Свет истины Христовой пришел к нам из Константинополя, отцы наши и прадеды просветлялись им, и мы хотим, чтобы и впредь так было, чтобы наши души и души детей наших нашли жизнь вечную под крестом Святой Софии. Ведь не навсегда же поганые турки закрепились в Святом Граде твоем. Если будем крепки в вере сердцем, то и десницу нашу Господь укрепит и поможет изгнать неверных из твоего града, как изгнал их сто лет назад из Киева".
Конечно, настоящее письмо было гораздо длиннее, со многими отступлениями и ссылками на Священное Писание. На работу у меня ушло почти три часа. И все это время боярыня молча сидела за столом, читая различные книги и манускрипты, делая выписки. Казалось, она совсем забыла обо мне. Если кто и следил за мною, то только голова белого медведя, которая грозила мне с пола оскаленной пастью.
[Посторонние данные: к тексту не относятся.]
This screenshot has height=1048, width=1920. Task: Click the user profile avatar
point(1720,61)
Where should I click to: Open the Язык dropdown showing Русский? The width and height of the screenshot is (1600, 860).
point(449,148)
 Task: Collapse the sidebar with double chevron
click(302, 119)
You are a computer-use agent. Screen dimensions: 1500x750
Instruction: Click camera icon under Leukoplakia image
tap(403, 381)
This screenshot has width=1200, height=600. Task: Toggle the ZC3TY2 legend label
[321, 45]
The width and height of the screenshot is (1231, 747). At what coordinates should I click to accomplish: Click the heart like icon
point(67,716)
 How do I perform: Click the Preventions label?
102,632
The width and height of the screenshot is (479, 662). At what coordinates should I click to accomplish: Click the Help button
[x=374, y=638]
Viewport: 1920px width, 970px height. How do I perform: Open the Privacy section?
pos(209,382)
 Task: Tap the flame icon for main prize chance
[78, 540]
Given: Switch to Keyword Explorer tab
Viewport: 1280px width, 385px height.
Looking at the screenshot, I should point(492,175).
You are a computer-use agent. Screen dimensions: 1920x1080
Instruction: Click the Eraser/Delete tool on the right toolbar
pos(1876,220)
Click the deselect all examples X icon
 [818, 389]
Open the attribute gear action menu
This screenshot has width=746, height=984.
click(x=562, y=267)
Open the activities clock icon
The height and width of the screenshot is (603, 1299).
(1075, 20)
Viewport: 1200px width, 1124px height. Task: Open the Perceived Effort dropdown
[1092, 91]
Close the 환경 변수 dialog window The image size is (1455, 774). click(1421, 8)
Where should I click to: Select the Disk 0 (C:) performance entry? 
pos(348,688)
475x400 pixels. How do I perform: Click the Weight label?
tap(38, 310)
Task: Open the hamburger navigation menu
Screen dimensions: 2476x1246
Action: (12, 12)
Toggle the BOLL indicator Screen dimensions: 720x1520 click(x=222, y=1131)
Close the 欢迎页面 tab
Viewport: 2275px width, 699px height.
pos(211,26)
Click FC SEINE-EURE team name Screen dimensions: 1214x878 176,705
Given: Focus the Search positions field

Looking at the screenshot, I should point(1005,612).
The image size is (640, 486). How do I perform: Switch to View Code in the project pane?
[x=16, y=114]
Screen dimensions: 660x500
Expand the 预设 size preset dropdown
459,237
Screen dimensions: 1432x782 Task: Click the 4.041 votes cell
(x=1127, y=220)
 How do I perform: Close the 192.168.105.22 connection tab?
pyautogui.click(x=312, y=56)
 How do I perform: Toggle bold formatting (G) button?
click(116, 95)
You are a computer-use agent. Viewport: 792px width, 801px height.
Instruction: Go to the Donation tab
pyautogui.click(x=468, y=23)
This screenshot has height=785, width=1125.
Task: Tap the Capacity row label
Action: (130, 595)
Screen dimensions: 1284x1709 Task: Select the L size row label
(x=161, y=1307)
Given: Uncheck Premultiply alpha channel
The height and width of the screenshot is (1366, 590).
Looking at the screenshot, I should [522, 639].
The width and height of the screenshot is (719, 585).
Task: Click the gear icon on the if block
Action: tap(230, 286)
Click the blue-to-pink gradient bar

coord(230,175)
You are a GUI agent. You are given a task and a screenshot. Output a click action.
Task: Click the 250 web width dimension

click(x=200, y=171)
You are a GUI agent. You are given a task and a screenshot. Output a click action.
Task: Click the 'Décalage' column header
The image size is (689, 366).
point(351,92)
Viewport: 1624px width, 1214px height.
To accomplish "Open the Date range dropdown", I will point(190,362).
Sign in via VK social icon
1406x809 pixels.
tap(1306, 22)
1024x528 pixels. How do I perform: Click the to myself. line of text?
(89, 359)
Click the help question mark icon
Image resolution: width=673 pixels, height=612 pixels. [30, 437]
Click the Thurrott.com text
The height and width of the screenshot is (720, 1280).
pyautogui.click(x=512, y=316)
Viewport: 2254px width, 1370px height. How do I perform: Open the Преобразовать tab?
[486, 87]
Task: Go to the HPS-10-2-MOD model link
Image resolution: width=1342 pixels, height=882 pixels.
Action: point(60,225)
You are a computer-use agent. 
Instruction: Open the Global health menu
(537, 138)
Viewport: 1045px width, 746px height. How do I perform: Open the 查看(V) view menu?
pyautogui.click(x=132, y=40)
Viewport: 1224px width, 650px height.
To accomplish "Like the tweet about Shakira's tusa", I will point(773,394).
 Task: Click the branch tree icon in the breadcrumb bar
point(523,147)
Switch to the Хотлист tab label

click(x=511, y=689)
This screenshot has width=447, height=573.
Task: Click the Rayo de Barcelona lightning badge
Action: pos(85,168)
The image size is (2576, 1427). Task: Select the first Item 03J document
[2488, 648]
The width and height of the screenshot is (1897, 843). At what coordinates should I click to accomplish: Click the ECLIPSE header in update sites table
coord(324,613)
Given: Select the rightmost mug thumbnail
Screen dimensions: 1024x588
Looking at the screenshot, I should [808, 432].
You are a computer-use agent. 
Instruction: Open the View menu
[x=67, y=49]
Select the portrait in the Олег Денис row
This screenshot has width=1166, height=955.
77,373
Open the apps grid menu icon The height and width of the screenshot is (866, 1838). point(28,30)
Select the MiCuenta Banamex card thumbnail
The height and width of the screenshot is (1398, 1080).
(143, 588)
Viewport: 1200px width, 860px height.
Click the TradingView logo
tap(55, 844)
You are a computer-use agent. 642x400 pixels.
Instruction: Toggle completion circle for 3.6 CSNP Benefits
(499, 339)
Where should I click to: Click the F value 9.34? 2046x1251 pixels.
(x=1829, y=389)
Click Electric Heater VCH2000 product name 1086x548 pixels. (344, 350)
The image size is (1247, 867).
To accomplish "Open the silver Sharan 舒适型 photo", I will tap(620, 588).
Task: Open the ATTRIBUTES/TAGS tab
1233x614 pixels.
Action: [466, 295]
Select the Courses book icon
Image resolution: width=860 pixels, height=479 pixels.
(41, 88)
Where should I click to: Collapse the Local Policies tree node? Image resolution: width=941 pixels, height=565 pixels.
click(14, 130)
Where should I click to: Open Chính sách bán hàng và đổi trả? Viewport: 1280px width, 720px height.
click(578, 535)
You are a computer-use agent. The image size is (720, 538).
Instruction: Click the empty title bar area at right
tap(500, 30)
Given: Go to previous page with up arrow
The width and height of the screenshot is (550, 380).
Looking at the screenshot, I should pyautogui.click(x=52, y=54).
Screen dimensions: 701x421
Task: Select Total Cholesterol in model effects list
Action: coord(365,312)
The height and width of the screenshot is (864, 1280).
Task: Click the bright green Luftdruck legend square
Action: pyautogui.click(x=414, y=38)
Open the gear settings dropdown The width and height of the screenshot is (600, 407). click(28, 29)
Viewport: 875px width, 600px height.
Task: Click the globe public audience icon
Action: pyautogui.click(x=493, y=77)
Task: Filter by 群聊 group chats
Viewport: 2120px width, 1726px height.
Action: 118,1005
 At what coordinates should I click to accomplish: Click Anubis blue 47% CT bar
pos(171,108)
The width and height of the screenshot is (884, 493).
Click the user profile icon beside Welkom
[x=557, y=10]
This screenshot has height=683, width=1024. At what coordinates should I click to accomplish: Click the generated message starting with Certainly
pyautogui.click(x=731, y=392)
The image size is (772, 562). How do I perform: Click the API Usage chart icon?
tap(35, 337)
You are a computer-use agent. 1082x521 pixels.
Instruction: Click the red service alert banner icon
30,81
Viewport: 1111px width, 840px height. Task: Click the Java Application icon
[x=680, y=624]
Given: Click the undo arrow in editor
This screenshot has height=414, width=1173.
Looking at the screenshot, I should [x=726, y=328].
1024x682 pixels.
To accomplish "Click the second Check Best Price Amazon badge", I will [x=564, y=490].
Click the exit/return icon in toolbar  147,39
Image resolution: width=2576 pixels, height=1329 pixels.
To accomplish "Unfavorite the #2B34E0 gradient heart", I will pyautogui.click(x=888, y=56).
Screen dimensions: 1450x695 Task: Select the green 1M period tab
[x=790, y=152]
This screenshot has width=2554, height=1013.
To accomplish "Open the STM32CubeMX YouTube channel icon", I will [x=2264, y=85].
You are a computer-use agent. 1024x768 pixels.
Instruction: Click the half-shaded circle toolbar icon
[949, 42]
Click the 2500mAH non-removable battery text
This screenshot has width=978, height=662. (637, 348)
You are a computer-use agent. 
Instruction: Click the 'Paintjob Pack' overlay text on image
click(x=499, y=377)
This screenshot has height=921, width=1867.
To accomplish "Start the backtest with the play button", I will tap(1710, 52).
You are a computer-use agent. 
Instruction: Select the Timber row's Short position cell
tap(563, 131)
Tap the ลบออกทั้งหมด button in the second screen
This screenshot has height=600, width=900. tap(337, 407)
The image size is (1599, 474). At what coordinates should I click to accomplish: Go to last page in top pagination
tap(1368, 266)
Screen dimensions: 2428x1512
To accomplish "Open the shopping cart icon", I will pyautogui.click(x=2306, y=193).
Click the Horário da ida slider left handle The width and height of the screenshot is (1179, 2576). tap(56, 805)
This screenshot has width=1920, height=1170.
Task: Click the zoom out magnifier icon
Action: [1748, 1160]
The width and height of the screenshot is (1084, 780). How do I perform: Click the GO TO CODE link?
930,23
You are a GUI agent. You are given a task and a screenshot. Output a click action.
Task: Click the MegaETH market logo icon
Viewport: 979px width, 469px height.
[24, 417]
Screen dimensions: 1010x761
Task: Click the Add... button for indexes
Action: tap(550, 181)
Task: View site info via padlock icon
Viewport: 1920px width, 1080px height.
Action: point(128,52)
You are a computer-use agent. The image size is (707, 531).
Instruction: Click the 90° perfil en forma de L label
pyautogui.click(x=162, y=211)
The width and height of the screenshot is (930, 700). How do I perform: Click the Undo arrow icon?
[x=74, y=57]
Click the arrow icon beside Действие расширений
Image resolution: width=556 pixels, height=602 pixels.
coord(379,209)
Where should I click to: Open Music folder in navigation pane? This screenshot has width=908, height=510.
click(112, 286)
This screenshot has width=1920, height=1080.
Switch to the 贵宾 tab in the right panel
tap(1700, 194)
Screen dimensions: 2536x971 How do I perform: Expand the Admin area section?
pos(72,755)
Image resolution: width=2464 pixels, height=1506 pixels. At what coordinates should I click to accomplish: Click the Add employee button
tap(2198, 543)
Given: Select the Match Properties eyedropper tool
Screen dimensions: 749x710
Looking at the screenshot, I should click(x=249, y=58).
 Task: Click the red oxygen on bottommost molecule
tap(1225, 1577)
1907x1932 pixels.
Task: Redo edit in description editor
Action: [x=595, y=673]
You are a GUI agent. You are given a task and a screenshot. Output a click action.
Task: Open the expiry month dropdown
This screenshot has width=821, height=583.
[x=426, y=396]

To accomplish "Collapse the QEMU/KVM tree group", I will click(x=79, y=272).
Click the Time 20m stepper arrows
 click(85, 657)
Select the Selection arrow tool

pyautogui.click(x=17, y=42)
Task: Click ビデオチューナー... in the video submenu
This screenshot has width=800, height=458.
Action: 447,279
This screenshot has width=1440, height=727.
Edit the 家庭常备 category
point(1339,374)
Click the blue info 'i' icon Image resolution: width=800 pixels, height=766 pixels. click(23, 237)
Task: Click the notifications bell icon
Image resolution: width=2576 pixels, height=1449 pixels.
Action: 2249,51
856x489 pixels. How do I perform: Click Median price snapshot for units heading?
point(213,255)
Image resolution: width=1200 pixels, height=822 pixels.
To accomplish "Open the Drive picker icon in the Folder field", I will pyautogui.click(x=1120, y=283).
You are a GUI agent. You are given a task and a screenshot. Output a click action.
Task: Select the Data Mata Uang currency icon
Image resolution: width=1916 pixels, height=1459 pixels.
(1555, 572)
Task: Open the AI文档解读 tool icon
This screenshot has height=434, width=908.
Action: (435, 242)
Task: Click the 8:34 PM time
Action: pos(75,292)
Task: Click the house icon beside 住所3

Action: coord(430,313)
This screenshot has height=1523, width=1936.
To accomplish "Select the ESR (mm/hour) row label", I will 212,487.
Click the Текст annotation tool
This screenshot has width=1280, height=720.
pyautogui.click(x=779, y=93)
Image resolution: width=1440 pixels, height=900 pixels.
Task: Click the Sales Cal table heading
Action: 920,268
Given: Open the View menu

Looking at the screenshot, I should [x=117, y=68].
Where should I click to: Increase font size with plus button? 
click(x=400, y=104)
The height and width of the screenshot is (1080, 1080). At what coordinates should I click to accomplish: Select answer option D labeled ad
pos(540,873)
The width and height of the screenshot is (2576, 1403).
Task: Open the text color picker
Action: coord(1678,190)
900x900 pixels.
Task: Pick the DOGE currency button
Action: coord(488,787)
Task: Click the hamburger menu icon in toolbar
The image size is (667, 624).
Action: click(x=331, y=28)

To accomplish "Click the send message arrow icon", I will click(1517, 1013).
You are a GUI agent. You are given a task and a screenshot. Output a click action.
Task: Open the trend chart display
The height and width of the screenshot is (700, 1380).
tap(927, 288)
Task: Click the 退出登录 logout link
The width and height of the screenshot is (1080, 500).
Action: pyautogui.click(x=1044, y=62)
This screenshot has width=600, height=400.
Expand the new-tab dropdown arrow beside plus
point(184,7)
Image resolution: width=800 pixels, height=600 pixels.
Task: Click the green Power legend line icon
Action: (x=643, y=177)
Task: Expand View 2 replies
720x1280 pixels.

Наконец я кончил и с поклоном подал ей исписанные листы пергамента. Она взяла их своей маленькой цепкой рукой и так же молча начала читать. У меня было время рассмотреть шелковую вышивку на ее ферязи, серебряные пуговицы в форме птичьих лапок, бирюзовое ожерелье. Обшлага и ворот были украшены оторочкой из рысьего меха.
- Ты перевел все правильно, - сказала она, и по губам ее скользнула то ли гримаса недоверия, то ли тень улыбки. - И почерк у тебя отличный. Я достаточно знаю греческий, чтобы читать, но в письме делаю слишком много ошибок. Было бы жестоко мучить Его Преосвященство моей безграмотностью. Думаю, ты понадобишься мне в будущем не раз. Но ты помнишь условие?